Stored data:
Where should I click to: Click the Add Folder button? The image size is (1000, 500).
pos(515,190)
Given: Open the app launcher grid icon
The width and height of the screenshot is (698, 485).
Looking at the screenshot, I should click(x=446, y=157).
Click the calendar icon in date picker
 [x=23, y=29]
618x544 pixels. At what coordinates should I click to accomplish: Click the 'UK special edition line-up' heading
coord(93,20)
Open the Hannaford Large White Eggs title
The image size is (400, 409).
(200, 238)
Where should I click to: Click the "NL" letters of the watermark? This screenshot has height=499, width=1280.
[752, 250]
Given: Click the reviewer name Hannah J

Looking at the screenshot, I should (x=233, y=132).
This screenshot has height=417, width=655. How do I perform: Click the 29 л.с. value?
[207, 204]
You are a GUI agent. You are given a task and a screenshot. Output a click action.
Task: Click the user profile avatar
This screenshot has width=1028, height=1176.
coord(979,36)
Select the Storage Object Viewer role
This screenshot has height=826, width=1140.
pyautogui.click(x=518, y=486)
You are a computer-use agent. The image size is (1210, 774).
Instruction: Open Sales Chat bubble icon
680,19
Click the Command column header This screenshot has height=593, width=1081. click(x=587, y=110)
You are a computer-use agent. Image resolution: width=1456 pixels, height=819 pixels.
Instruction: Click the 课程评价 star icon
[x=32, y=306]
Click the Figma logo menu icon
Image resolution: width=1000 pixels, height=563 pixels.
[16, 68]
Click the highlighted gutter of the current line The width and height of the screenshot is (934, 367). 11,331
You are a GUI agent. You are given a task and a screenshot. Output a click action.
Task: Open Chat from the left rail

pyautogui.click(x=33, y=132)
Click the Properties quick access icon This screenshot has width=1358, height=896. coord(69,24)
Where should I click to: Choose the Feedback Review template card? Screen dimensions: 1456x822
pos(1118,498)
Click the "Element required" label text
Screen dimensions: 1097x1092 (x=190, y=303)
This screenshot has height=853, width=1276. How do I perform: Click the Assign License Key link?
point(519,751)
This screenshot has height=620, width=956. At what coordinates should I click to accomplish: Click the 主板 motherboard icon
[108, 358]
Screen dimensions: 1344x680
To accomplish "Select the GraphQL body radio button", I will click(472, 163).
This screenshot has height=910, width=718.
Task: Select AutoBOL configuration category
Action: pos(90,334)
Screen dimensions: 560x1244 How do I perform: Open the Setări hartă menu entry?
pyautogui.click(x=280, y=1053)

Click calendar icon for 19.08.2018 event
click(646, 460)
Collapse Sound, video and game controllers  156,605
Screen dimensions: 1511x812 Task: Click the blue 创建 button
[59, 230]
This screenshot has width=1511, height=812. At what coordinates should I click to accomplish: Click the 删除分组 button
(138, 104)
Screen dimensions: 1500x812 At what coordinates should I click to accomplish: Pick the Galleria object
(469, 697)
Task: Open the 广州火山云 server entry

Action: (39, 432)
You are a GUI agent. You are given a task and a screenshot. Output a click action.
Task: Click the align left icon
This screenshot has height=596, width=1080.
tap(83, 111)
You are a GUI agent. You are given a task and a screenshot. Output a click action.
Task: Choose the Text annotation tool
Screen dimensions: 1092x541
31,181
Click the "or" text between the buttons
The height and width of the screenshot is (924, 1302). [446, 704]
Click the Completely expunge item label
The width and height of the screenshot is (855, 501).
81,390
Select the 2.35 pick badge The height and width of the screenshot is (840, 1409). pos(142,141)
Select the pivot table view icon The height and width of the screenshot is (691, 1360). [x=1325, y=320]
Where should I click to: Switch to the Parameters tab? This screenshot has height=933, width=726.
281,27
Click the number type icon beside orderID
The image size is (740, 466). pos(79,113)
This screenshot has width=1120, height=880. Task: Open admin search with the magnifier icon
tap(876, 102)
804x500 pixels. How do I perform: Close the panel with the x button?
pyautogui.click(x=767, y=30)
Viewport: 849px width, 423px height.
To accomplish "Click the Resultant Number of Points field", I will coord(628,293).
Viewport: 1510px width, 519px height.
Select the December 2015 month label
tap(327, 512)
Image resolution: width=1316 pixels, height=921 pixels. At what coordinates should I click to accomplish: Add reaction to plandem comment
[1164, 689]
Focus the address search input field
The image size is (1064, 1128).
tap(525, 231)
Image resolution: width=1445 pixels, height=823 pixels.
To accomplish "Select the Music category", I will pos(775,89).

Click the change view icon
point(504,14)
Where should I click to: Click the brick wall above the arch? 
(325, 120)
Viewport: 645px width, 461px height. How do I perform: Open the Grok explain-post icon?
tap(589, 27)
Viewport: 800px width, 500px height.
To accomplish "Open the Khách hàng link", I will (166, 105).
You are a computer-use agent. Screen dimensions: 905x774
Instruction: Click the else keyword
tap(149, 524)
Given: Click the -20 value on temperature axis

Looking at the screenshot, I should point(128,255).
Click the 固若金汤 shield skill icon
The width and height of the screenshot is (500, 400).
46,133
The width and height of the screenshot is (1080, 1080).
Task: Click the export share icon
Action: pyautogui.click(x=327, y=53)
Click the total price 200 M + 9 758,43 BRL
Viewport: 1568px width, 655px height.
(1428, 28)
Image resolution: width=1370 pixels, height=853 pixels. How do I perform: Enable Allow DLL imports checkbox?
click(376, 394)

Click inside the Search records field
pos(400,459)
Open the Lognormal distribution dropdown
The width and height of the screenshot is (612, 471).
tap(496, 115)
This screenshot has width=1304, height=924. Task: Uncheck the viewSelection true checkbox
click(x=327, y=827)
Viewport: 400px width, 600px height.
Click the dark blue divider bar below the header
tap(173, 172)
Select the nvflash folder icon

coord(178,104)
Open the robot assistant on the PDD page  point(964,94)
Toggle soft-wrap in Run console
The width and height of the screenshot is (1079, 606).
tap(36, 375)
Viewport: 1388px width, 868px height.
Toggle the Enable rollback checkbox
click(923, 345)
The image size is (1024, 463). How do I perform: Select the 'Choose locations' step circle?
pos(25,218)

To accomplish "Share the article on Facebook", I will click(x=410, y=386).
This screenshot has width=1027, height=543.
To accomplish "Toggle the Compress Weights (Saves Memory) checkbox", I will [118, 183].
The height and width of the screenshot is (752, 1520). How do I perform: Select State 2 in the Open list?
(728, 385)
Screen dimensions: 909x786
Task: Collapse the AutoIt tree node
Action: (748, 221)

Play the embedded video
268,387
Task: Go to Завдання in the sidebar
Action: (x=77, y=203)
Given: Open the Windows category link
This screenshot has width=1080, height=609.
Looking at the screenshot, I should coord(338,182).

Problem description: Return, from the data, each line that has the word "computer" in it.

Expected output:
You are a computer-use agent. The image size is (1210, 774).
You are a computer-use agent. Image resolution: width=1456 pixels, height=819 pixels.
You are a computer-use agent. Screen dimensions: 905x774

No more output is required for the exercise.